AI can help with this, but technology alone won’t solve everything, Dulski warns.
“It’s counterintuitive to a lot of people,” Dulski says, “but the success of future managers and leaders lives at the intersection of deep human connection and AI—one without the other will no longer be enough.”
When a supermanager hasn’t been given the time and resources to develop those skills, burnout follows. Gallup data has already shown that the workforce is disengaged, so piling additional responsibilities on top of people and expecting them to simply deal with it is only going to compound the problem.
As Rinne says: “You can’t flatten your way to growth.”
How to survive and succeed as a supermanager
The “Great Flattening” is likely to continue, fueled by hybrid working, cost pressures, faster decision cycles, and the reduced need for oversight enabled by AI tools.

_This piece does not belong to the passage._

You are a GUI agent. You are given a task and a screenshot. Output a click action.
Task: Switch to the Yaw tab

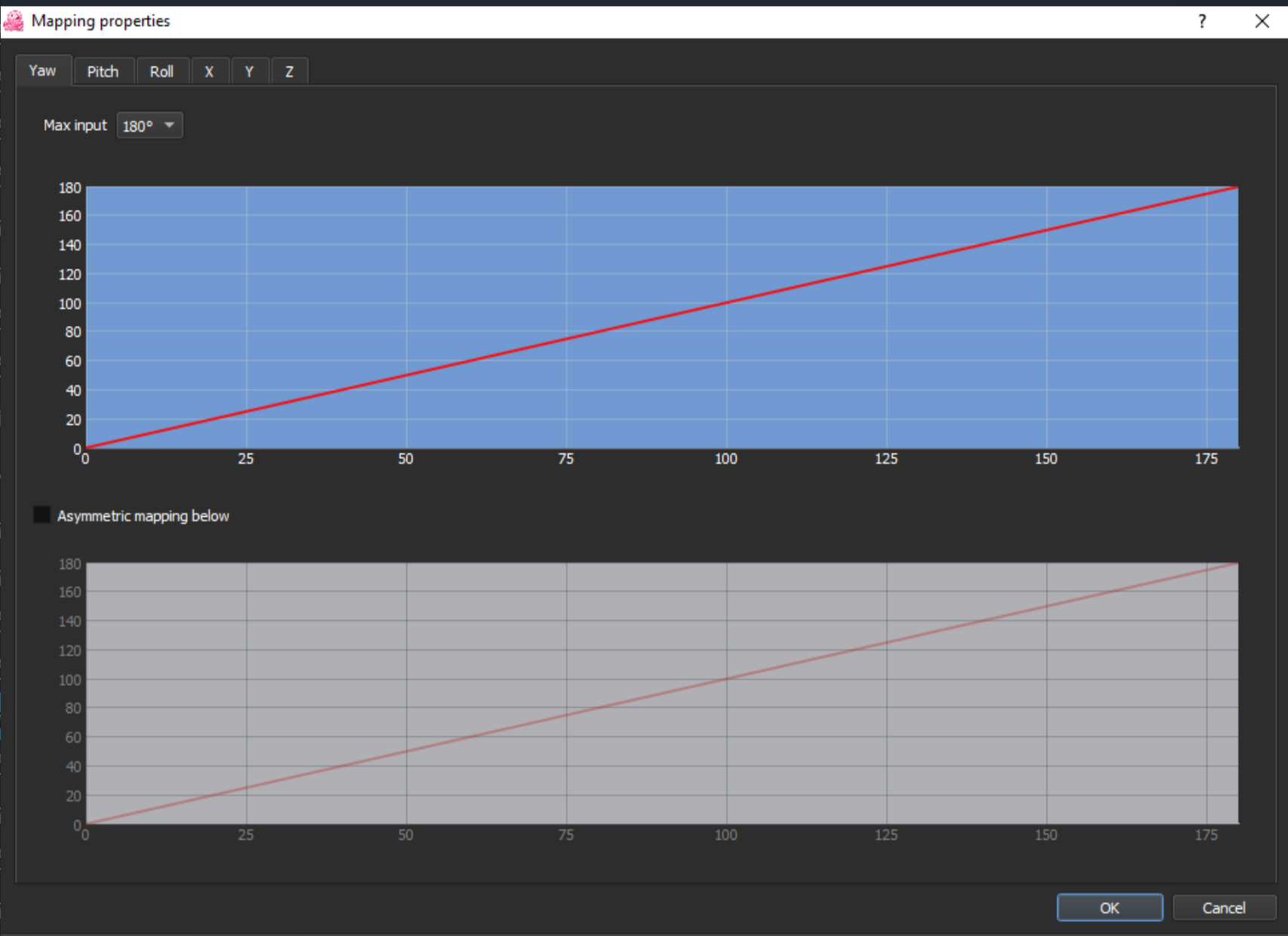click(43, 71)
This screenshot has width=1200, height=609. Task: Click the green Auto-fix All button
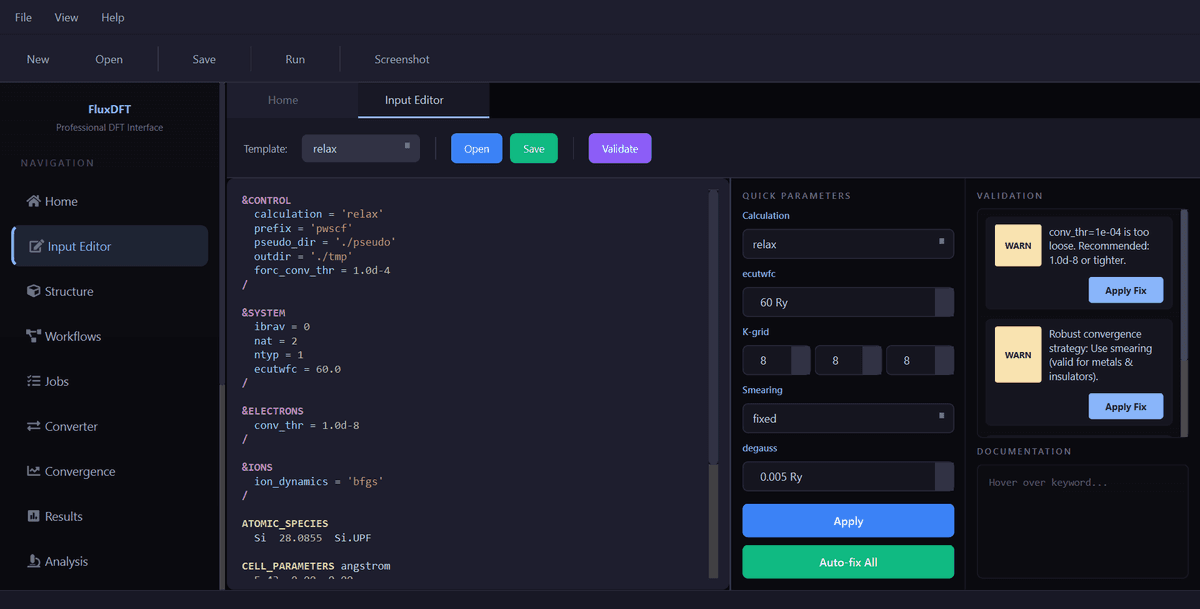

It looks like supermanagers are becoming the norm as a result, so those suddenly thrust into this role should try to make it work, but only if their organization is implementing the model thoughtfully and intentionally, rather than out of panic.
The supermanager era will be defined about leading differently, with clear goals, transparent communication, and leadership development to make it a sustainable one, experts say.
“I think most organizations don’t invest in their leaders enough, period,” Rinne says.
Herlein agrees, adding that a lot of supermanagers are stuck on a hamster wheel, not advancing, because they’re running on fumes.
“It’s not that the model is broken,” Herlein says. “They just can’t do it without the broader organizational support and resources—they can’t do it alone.”
Thriving as a supermanager means distinguishing between the two paths ahead: embrace this new way of leading, or recognize when the environment isn’t sustainable, and jump ship.